• _DIRECTIONS FOR THIS TASK_
Search the entries for lines with the string "click" and say how many there are, giving only the number.

(Pixel coordinate grounding data)
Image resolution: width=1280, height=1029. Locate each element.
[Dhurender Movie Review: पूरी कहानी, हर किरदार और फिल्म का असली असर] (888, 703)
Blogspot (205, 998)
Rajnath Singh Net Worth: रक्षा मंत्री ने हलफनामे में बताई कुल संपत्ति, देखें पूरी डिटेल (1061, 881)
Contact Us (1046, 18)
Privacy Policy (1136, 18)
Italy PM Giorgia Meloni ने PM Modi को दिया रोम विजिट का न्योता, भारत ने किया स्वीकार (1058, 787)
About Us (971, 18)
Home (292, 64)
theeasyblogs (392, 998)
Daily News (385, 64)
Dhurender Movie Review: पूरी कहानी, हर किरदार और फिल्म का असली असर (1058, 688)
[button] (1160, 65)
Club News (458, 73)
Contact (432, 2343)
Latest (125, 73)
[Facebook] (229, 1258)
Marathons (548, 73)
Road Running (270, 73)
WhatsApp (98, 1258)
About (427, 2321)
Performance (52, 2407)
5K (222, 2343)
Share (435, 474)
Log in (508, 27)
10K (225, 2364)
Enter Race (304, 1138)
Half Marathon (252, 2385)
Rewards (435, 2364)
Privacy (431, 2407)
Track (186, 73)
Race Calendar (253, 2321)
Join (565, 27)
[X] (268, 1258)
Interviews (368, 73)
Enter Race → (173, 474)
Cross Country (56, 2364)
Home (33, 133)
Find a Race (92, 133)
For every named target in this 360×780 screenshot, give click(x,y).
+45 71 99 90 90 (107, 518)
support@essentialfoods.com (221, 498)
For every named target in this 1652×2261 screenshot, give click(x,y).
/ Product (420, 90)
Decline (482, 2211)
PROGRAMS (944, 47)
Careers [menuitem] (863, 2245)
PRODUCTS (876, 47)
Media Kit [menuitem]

• _RESPONSE_
2